Does Germany need an economic stimulus package? |

 Does Germany need an economic stimulus package?  |


Zero percent economic growth in the second quarter, plus 6.2 percent inflation in June and a decline in manufacturing: the important economic data that describe the economic situation in Germany are pointing downwards. And while economic growth is predicted for other industrialized nations in the current year, the International Monetary Fund (IMF) assumes that the German economy will shrink in 2023.

This has prompted calls for a government stimulus package to boost the economy. The chairmen of the CDU and CSU, Friedrich Merz and Markus Söder, for example, recently spoke out in favor of this, together with Hesse’s Prime Minister Boris Rhein.

Economists, however, don’t think that’s a good idea. If you look at the current situation, that would be exactly the wrong way, says Benjamin Born, Associate Professor of Macroeconomics at the Frankfurt School of Finance & Management, in an interview with “There is currently no argument that speaks for a classic economic stimulus package to strengthen the German economy.”

If you have money, you can spend it

According to Born, from an economic point of view, a classic economic stimulus package includes measures “that serve to stimulate the economy again in the short term”. Such a measure was the reduction in VAT during the pandemic – or the scrapping premium, which was launched during the global financial and economic crisis in 2009 and promoted the purchase of a new car. “Such measures are primarily decided with the aim of increasing demand,” explains Born. And for a limited time, i.e. with a foreseeable end date.

The focus of such stimulus packages is usually on private households, they are financially supported – for example through tax cuts or direct grants. The idea here: If you have more money at your disposal, you also spend it. This consumer spending is important for the economy; almost half of all spending on goods and services comes from private households.

According to Born, on the other hand, subsidies for the purchase of a heat pump or an electric car, which consumers can currently apply for, are not economic aid in the classic sense. With these subsidies, the reasons why they were issued were not to support the economy: “Although such subsidies inevitably always have an economic effect. But they were primarily intended to restructure the economy.” Whether a state subsidy is to be classified as economic aid or not also depends on the purpose.

Basic problems of the location

In addition to supporting private households, economic stimulus packages often contain measures intended to strengthen companies. An example of this is the state-subsidized industrial electricity price demanded by business associations, which Federal Minister of Economics Robert Habeck also supports. The industrial electricity price is intended to reduce the costs per kilowatt hour of electricity for certain companies that can demonstrate a particularly high level of energy and competition intensity for 80 percent of their electricity consumption to six cents by 2030.

However, economists like Benjamin Born take a critical view of this: “Such a subsidy would reduce the costs of companies, but would not solve the structural problem.” Because the reasons for the current weakness of the German economy are manifold. In addition to a weakening global economy, there are more fundamental problems that are burdening Germany as a business location. “We need a package of measures that will restructure the German economy in the medium and long term.”

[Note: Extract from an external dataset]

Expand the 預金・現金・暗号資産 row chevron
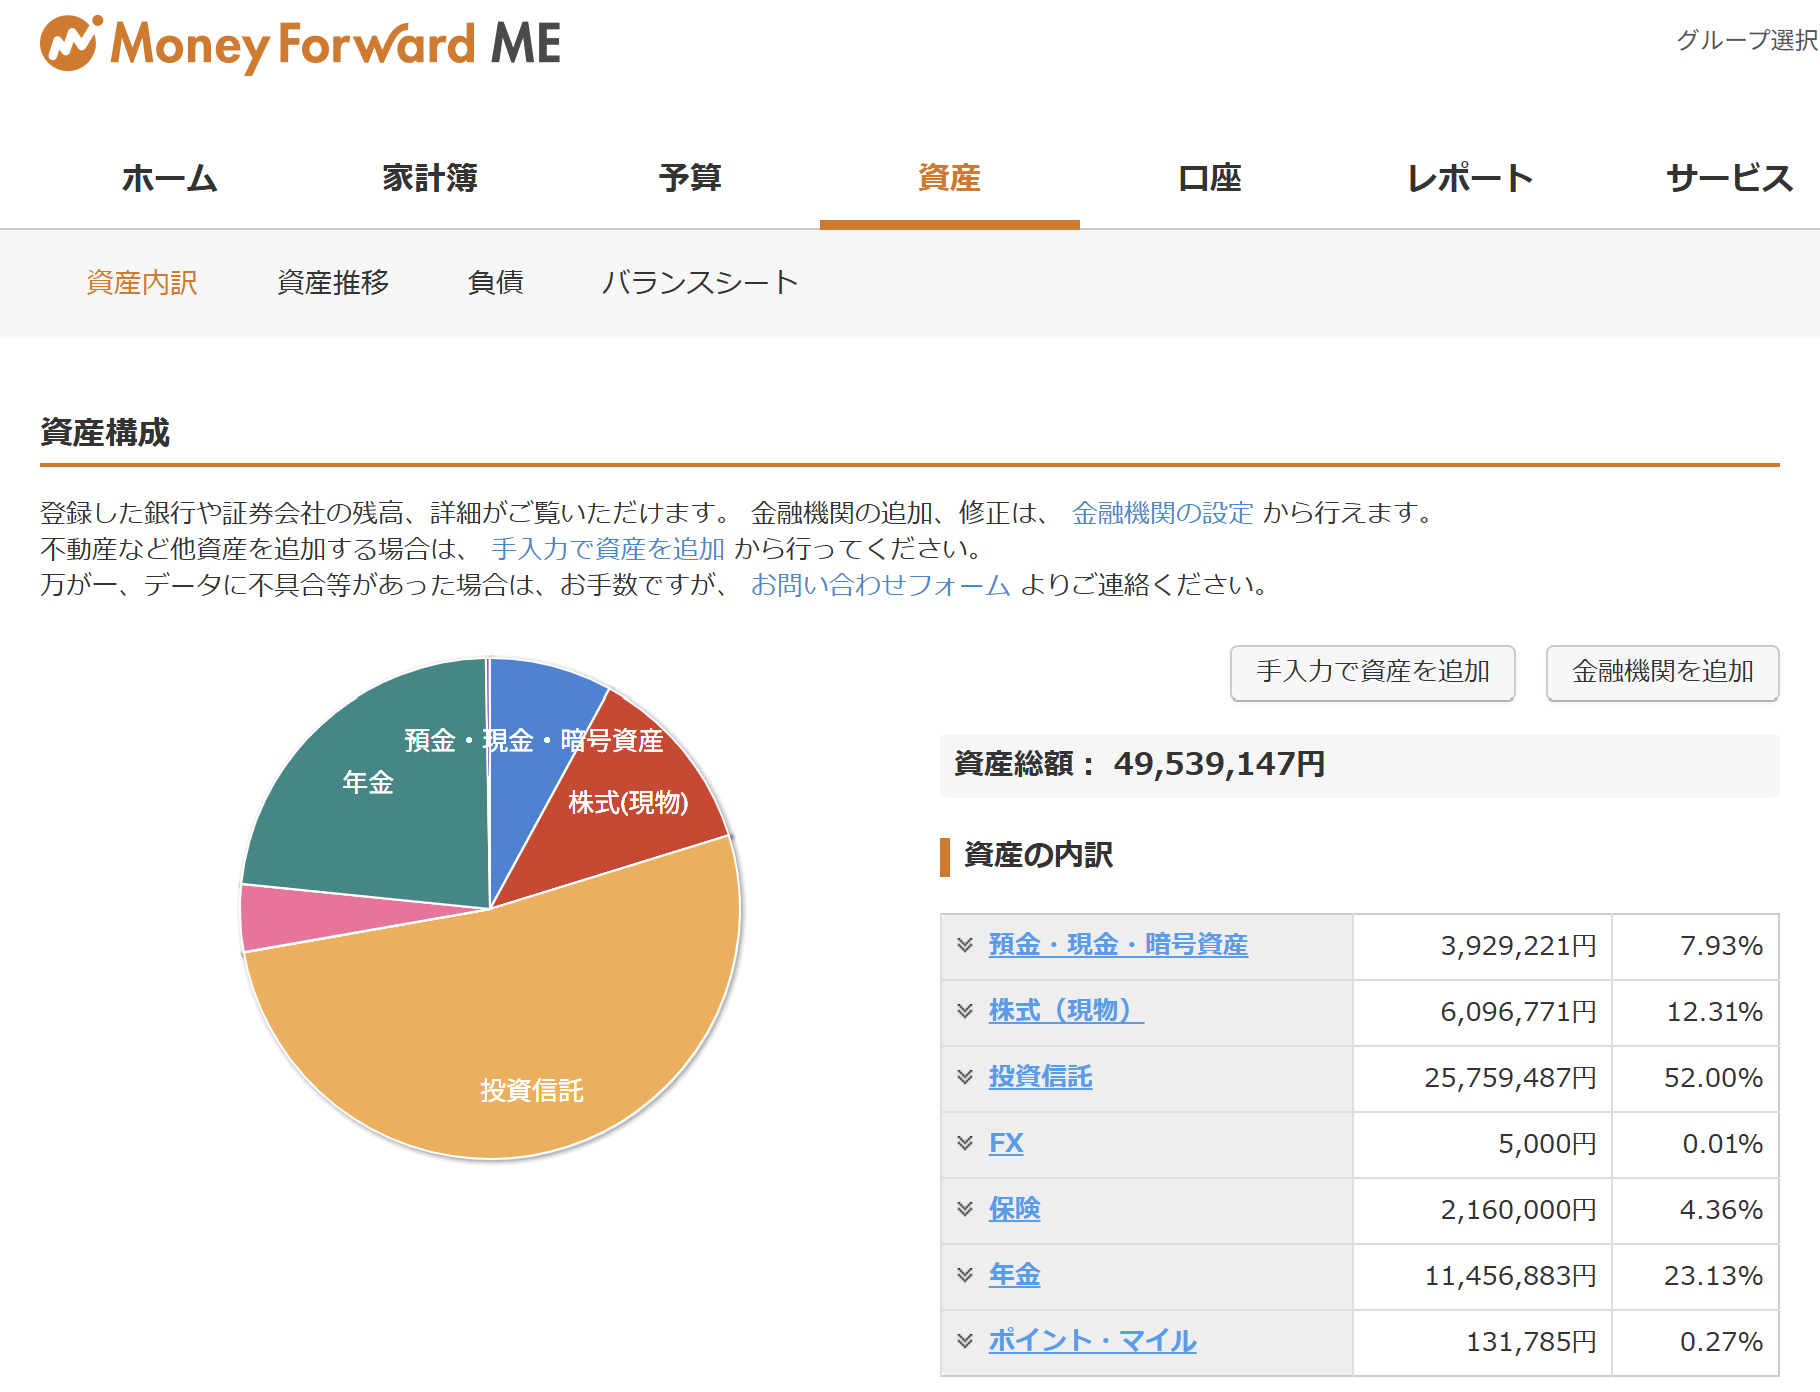The image size is (1820, 1392). (965, 945)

Subsidies can fuel inflation

According to Born, this includes a rapid expansion of renewable energies, a reduction in bureaucracy and an expansion of the infrastructure. Marcel Fratzscher, President of the German Institute for Economic Research (DIW), made a similar statement. In the newspapers of the Funke media group, he spoke out against an economic stimulus program with subsidies and tax cuts and instead called for “a long-term transformation program with an investment offensive, broad-based debureaucratization and a strengthening of the social systems”.

Subsidies to companies also risk fueling further inflation, as Born did said “With an economic stimulus package, you want to increase demand. If you can do that, prices will also go up, which will drive up inflation.” But in doing so, the federal government would achieve exactly the opposite of what the European Central Bank (ECB) is currently trying to achieve with its interest rate hike.

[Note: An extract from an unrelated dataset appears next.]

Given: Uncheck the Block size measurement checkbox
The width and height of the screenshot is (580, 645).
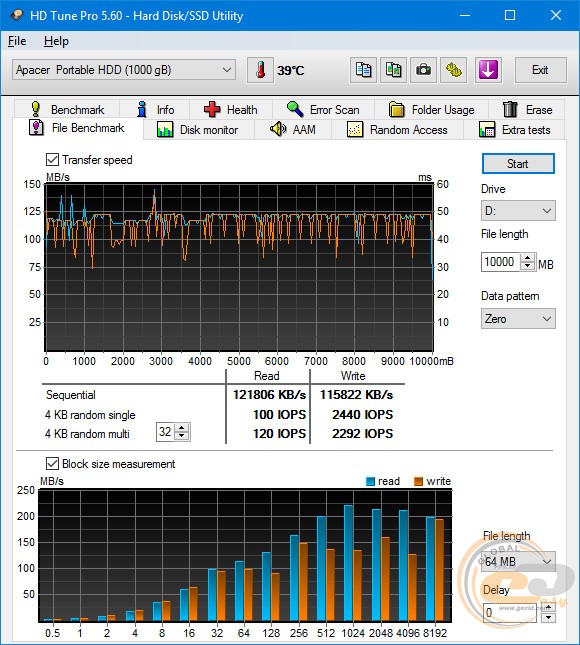Looking at the screenshot, I should coord(52,464).
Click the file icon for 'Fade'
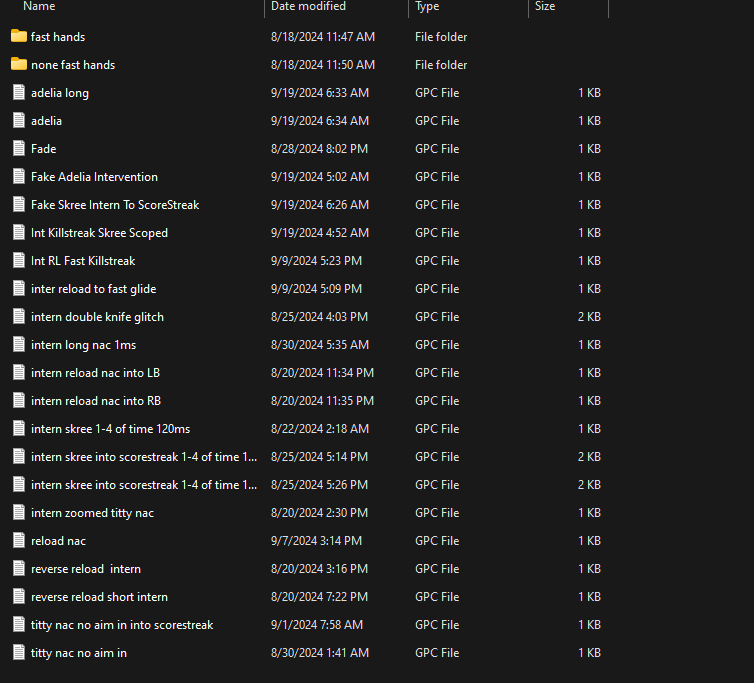The width and height of the screenshot is (754, 683). click(x=19, y=148)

The ECB has raised interest rates several times to bring inflation back towards two percent. But it is still a long way from that – most recently inflation in Germany was 6.2 percent. If the federal government were to pump money into the economy with a package of measures, it would be working against the central bank. Economic expert Veronika Grimm also spoke out against a state-financed economic stimulus program. That would currently mean “that the ECB is making life unnecessarily difficult when fighting inflation. We shouldn’t do that,” Grimm told the television station Phoenix.

Skepticism also with chip promotion

Above all, economists advocate making Germany more attractive as a business location in the long term – so that companies don’t invest in this country only or primarily because of state subsidies. Hubertus Bardt from the Institute of German Economics in the im Deutschlandfunk. These investments are only due to the high subsidies.

The economic expert Born sees it similarly: “Companies can currently play the countries off against each other by announcing plants where they receive the highest subsidies.” Instead of giving the money to individual companies, the subsidies should flow into research and development and “better financial resources for the universities,” said Reint E. Gropp, President of the Leibniz Institute for Economic Research in Halle, in an interview tagesschau24. In this way, Germany’s innovative power can be strengthened in the long term.